------ Task input
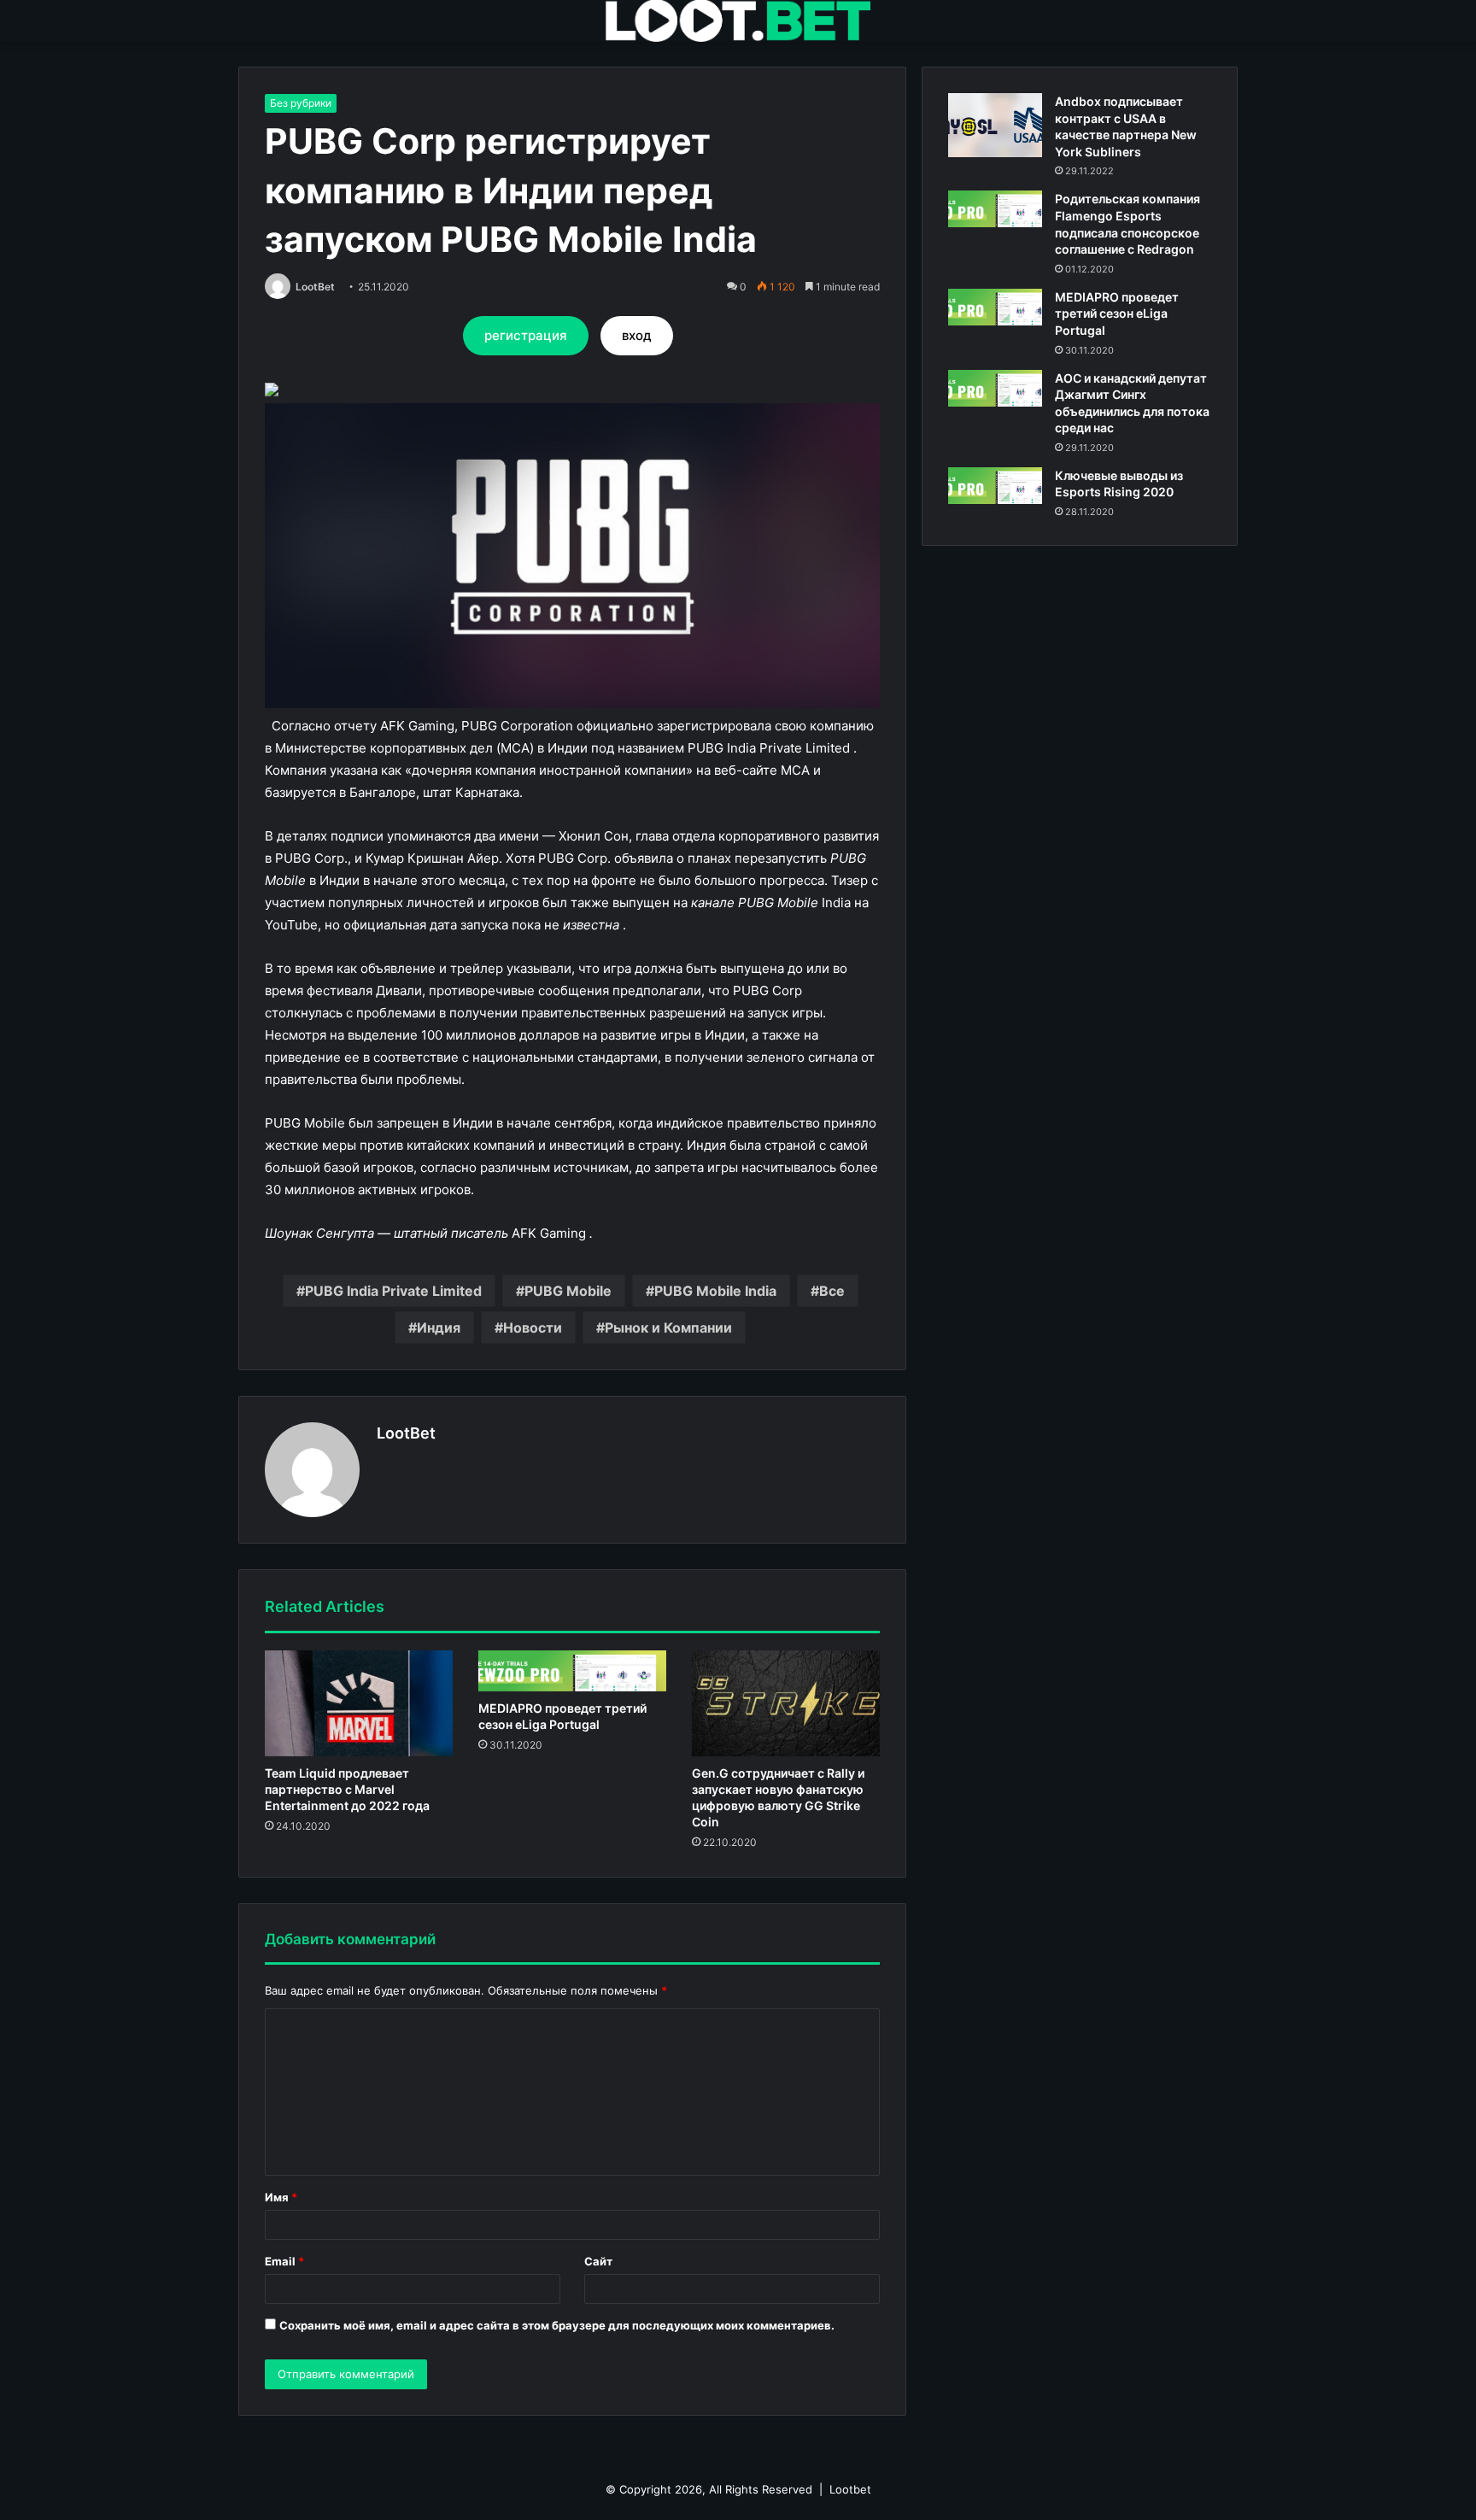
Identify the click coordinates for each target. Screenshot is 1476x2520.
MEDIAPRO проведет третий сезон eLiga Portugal (1117, 313)
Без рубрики (300, 103)
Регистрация (525, 335)
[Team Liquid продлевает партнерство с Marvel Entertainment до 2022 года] (359, 1703)
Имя (281, 2197)
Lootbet (850, 2489)
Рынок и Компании (668, 1327)
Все (832, 1290)
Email (284, 2261)
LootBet (315, 286)
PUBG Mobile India (715, 1290)
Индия (438, 1327)
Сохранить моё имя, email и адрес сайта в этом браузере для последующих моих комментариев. (557, 2325)
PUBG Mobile (568, 1290)
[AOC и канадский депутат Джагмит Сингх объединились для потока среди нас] (995, 388)
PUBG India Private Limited (393, 1290)
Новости (532, 1327)
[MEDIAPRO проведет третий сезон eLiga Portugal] (572, 1671)
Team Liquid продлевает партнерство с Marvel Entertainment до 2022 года (347, 1789)
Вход (637, 335)
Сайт (598, 2261)
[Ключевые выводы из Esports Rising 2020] (995, 485)
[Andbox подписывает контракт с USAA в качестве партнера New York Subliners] (995, 125)
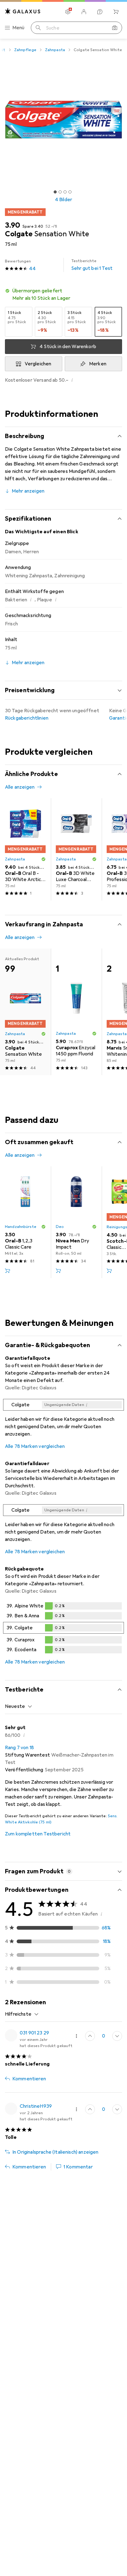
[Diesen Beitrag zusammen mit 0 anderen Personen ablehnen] (117, 2036)
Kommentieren (29, 2079)
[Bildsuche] (114, 28)
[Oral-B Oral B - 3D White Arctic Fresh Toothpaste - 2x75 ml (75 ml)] (25, 849)
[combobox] (18, 1706)
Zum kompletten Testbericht (38, 1834)
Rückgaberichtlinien (26, 718)
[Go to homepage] (22, 11)
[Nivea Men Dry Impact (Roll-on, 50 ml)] (76, 1222)
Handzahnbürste (20, 1226)
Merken (97, 364)
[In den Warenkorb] (7, 1271)
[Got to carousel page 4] (70, 191)
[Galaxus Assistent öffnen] (100, 12)
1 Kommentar (78, 2167)
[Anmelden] (84, 12)
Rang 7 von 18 (19, 1748)
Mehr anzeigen (28, 491)
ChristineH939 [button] (36, 2106)
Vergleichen (38, 364)
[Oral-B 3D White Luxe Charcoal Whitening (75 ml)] (76, 849)
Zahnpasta (55, 49)
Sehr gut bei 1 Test (92, 264)
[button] (63, 294)
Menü (18, 28)
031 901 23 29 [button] (34, 2033)
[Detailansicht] (63, 1419)
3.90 (12, 225)
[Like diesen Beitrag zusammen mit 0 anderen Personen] (90, 2036)
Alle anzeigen (20, 787)
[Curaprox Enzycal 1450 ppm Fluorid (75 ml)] (76, 1012)
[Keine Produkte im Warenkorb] (116, 12)
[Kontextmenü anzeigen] (76, 2036)
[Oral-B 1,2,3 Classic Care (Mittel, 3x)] (25, 1222)
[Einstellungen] (68, 12)
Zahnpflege (25, 49)
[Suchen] (38, 27)
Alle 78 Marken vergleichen (35, 1446)
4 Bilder (63, 200)
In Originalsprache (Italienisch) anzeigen (55, 2152)
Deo (60, 1226)
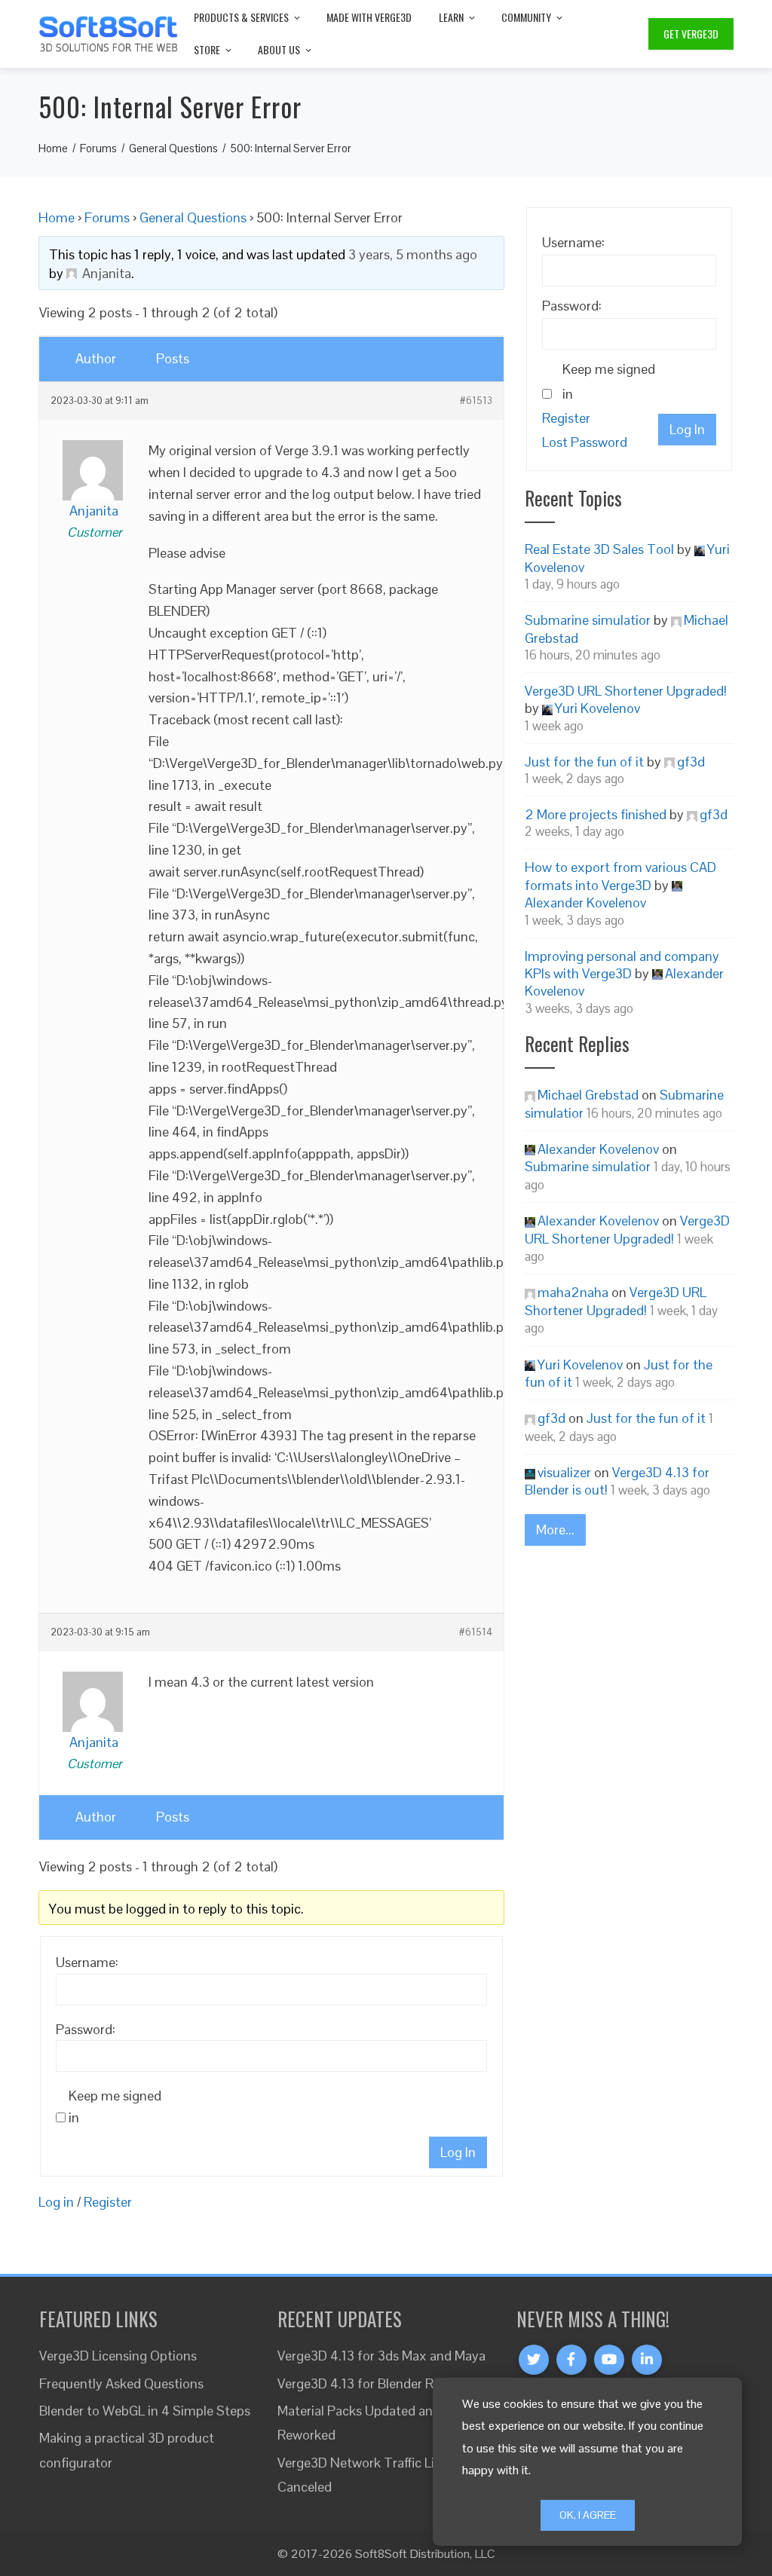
------------
### [Exercise details]
Starting at the first line of the records and stopping after the line with "[Team Liquid продлевает", copy each line exactly; pictures stay out.

### [Answer]
Identify the click coordinates for each target. Screenshot is 1476x2520.
MEDIAPRO проведет третий сезон eLiga Portugal (1117, 313)
Без рубрики (300, 103)
Регистрация (525, 335)
[Team Liquid продлевает партнерство с Marvel Entertainment до 2022 года] (359, 1703)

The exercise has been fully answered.